アメックスグローバルビジネストラベルESGレポート2021

2022年5月31日

Source: https://www.gstcouncil.org/amex-gbt-esg-report-2021/ 

Summery

  • アメックスグローバルビジネストラベル(Amex GBT)は、2021年のESGレポートにて、環境とそのローカルおよびグローバルコミュニティに関して可能な限り最も持続可能な方法でビジネスを運営するとコミットした。
  • 環境の持続可能性に関するAmexGBTの目標
    • ーグリーンビジネス旅行の市場としてAmexGBTを確立する
    • ー2050年までに航空をネットゼロカーボンに向けて推進する
  • 科学に基づいたネットゼロの目標を達成するために、Amex GBTは、グリーンホテルの業界標準を設定するGlobal Sustainable Tourism Council(GSTC)とのコラボレーションを発表
  • Amex GBT Global Business Consultingは、クライアントが旅行を可能にしながら排出量を削減できる、GreenCompass™を立ち上げた。
  • 彼らはまた、持続可能な航空燃料(SAF)の供給と需要の拡大を支援するためにシェル航空と提携を結び、世界経済フォーラムの「クリーンスカイフォートゥモロー」(持続可能な航空燃料の割合を2030年までに10%に増加させる)に署名。
  • AmexGBTは市場に基づいて構築されました炭素の計算と報告、炭素のオフセットと挿入、および持続可能性に専念する従業員リソースグループであるGreen@GBTを立ち上げた

持続可能なホテルの調達・推進

Amex GBTは、GSTCの持続可能な観光原則の採用を推進。GSTCの基準を満たす宿泊施設を優遇し、将来的には、GSTC分析が予約プロセスに組み込まれ、旅行者が持続可能なホテルを選択できるようにする。

認定された持続可能なホテルを優先

Amex GBTを通じて毎年何百万もの宿泊が予約されているため、旅行者をより環境に配慮した選択肢に導くことで、クライアントの影響は業界全体の変化に大きな影響を与える可能性がある。

Consideration

Amex ESG 2021 REPORTより井川作成

右上の図は、Amex GBTのESGレポートに掲載されていたマテリアリティマップです。

外部重要度・内部重要度ともに重要度が高い項目から見ると、危機管理マネジメント、コーポレートファイナンスに次いで、「グリーン製品・サービス」と環境に関する挙げていて関心度の高さが感じられます。

右下の図は、2018年以降のカーボンフットプリントの推移で、スコープ2.3.の削減が重要であることを訴えています。しかしながら、スコープ3に関しては、3.6として従業員の出張費についてのみ公表しており、Amex GBTで手配した出張旅行についても記述が一切ありません。手配した出張旅行についても算出の必要があるはずですので、今後の情報開示が求められるようになるでしょう。
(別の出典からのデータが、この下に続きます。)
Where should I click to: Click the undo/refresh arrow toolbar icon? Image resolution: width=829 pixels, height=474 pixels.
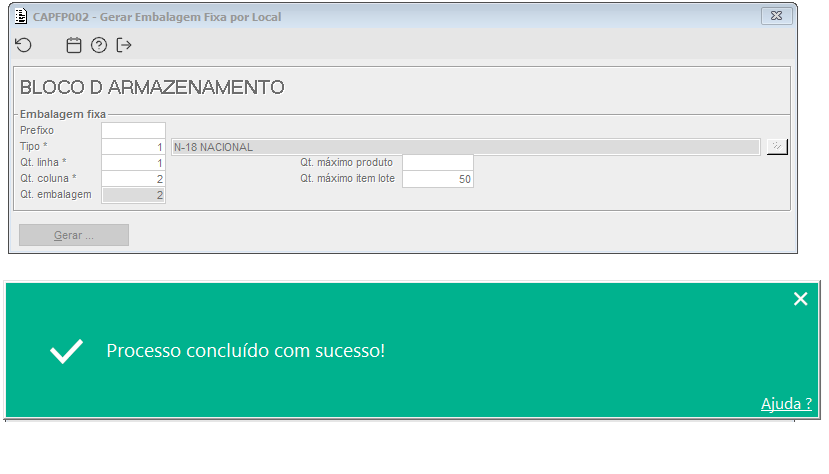pyautogui.click(x=24, y=45)
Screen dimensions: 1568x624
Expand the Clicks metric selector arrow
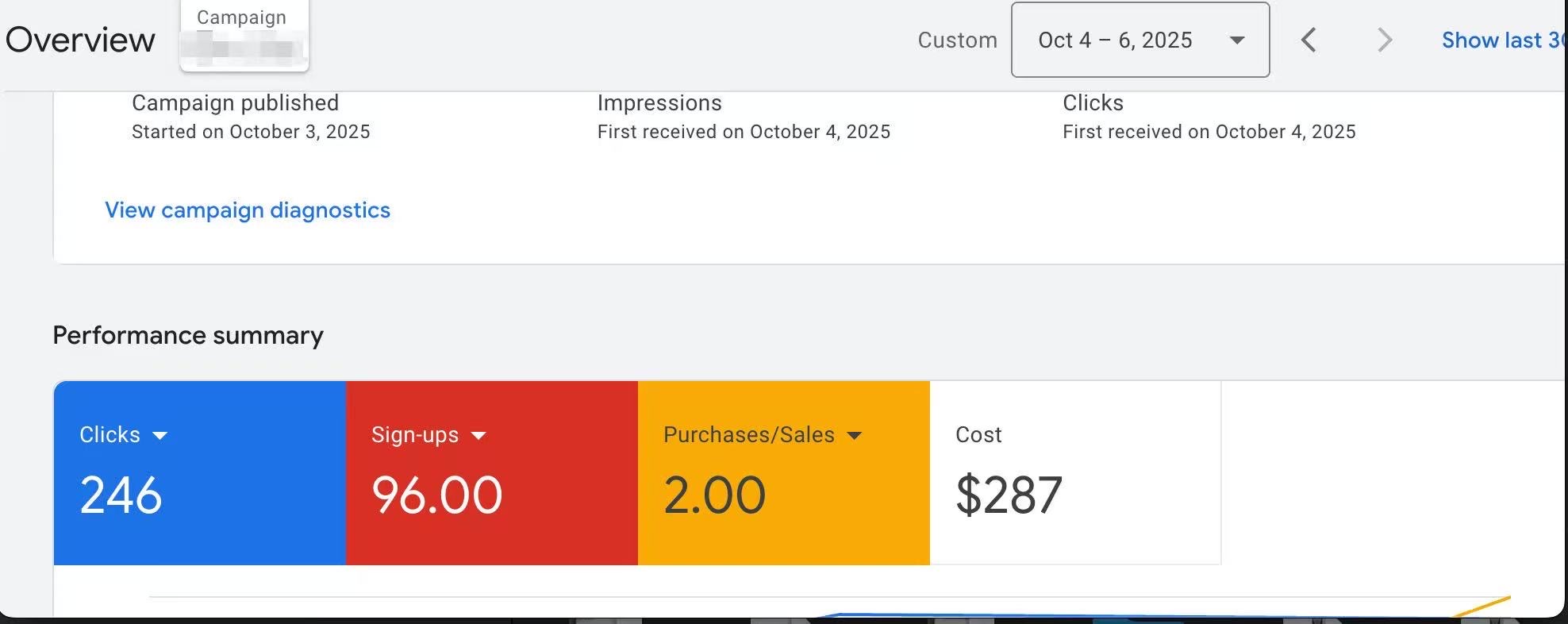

とはいえ、レポートからは、『企業の出張を取り扱う私たち(Amex GBT)が、旅行者、交通機関、宿泊施設、旅行会社を巻き込みながら、旅行のエコシステム全体を脱炭素の道へ導く役目を担うんだ』という強い使命感を感じます。

ある調査によれば、旅行および観光収入全体の28.4%は 企業旅行によるものと言われています。まずはこの4分の1の行動が変わるだけでも大きなインパクトを生むでしょう。

ビジネス旅行から持続可能な旅行を普及させるのは非常に理にかなっていると考えています。ビジネス旅行は基本的に個人の支出ではなく会社が費用を負担するため、社会の潮流が「費用を払ってでも持続可能な旅行スタイルを選択するのが当然」となれば、企業のESG評価にも関わる為、投資家の評価が重要な大企業ほどそのような出張旅行を従業員に徹底させるでしょう。

そうするとIR施設の一部を担うリゾートホテルを運営するような大手の宿泊施設が、上記で言うGSTC分析で高評価となるよう持続可能な取り組みへの動きが加速し、それが定着すると中小零細企業でも【取り組んで当たり前】の状況を生みます。

サステナブルツーリズム定着へは、このような順序を踏むのが王道であると考えています。